Start of PROVIDED RECORDS
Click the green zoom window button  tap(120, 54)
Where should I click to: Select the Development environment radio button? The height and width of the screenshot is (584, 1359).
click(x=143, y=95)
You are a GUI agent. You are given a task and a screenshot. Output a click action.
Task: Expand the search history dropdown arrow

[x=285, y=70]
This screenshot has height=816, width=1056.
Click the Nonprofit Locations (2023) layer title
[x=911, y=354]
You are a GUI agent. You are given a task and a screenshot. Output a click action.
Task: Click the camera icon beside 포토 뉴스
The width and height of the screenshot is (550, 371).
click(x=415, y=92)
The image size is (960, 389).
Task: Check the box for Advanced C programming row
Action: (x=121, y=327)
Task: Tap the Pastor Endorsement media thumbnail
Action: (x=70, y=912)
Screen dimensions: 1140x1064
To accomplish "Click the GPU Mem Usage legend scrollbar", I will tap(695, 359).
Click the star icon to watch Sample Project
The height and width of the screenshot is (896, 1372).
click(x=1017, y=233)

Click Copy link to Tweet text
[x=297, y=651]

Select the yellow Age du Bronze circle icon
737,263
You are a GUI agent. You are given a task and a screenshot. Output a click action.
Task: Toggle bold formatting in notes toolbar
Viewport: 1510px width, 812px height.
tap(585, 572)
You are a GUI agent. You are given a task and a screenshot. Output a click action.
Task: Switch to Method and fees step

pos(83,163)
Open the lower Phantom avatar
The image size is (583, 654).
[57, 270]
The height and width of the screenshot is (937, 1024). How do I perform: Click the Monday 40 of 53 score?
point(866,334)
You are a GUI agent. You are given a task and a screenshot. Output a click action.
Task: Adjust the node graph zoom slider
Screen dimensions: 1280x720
End of PROVIDED RECORDS
§ GOAL
Give back everything in the data above from the line containing "Click Copy link to Tweet text" down to the line containing "tap(585, 572)", swapping "bold" for "italic" and leaving every other character unchanged.

§ THE RESULT
Click Copy link to Tweet text
[x=297, y=651]

Select the yellow Age du Bronze circle icon
737,263
You are a GUI agent. You are given a task and a screenshot. Output a click action.
Task: Toggle italic formatting in notes toolbar
Viewport: 1510px width, 812px height.
tap(585, 572)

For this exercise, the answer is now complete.